# NamingException



## puck (4. Feb 2007)

Hallo zusammen,
ich habe ein kleines Problem. Und zwar möchte ich von meinem Servlet aus EJB-Session-Beans ansprechen. Die Beans sind vorhanden und auch schon getestet, die sollten funktionieren.
Nein was im Moment bei mir Konfusion erzeugt ist die Warnungen die Eclipse ausgibt, und daß mein Servlet dann auch wirklich zu einem Exception führt.
Lange Rede, kurzer Sinn, hier kommts:

```
private void createBank(String bankname, String blz)
  {
    try{
      InitialContext initialContext = new InitialContext();
    
      Object objAdminSession = initialContext.lookup("java:comp/env/AdminSession");
    }catch (NamingException ne) {}
    AdminSession myAdmin = (AdminSession) PortableRemoteObject.narrow(objAdminSession, AdminSession.class);
    
    myAdmin.erzeugeBank(blz, bankname);
    
  }
```

Als Warnung bekomme ich folgende Meldung: "Unhandlet Exception type NamingException"

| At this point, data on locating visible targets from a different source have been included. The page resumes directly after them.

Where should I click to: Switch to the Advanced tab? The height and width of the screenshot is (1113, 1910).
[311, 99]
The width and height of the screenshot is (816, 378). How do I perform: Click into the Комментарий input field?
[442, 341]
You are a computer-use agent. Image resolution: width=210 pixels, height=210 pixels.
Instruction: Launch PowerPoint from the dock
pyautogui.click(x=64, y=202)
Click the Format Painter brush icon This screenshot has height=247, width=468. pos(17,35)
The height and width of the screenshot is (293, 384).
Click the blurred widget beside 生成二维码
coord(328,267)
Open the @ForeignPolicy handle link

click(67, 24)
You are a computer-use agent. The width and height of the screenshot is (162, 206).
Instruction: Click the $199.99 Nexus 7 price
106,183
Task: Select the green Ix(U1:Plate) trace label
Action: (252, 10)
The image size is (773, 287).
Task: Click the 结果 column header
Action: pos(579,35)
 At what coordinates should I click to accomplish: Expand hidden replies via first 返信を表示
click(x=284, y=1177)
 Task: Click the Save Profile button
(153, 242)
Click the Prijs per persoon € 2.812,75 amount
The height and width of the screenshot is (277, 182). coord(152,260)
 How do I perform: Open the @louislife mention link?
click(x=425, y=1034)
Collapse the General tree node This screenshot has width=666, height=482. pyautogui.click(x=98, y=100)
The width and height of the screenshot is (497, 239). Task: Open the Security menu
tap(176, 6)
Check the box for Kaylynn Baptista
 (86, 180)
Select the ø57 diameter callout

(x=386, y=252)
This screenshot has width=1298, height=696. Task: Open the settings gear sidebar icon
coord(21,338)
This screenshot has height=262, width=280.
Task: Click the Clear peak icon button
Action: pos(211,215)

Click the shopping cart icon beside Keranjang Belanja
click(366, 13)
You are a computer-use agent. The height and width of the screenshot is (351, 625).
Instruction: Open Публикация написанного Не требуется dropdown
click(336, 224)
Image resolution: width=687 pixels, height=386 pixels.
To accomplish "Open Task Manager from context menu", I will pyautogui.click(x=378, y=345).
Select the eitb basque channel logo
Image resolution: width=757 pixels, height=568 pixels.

Was muss ich hier noch verändern?

Gruss Christian


----------



## Gast (8. Feb 2007)

Was ist denn die genaue Exception?
Die Exception wird im Catch Block "weggedrückt", da {} statt
{ e.printStackTrace();} implementiert ist.

Gruss Martin


----------



## SlaterB (8. Feb 2007)

das Problem, ist, dass an anderer Stelle noch Exception auftreten können und diese bisher nicht durch try/ catch abgefangen werden,

in welcher Zeile, 8?
versuch mal diese ins try/ catch zu verschieben,
oder klicke das Warndreieck an und lasse Eclipse noch ein try/ catch erstellen


----------



## puck (14. Feb 2007)

Ja, ich habe das ganze jetzt etwas umgestellt:

```
private void createBank(String bankname, String blz)
  {
    Object objAdminSession = null;
    try{
      InitialContext initialContext = new InitialContext();
    
     objAdminSession = initialContext.lookup("java:comp/env/ejb/Admin");
    }catch (NamingException ne) { throw new IllegalStateException ("Zugriff auf initialContext fehlgeschlagen " + ne.toString()); }
    AdminSession myAdmin = (AdminSession) PortableRemoteObject.narrow(objAdminSession, AdminSession.class);
    
    myAdmin.erzeugeBank(blz, bankname);

    
  }
```

Bekomme jetzt aber ein Exception vom Typ "java.lang.ClassCastException".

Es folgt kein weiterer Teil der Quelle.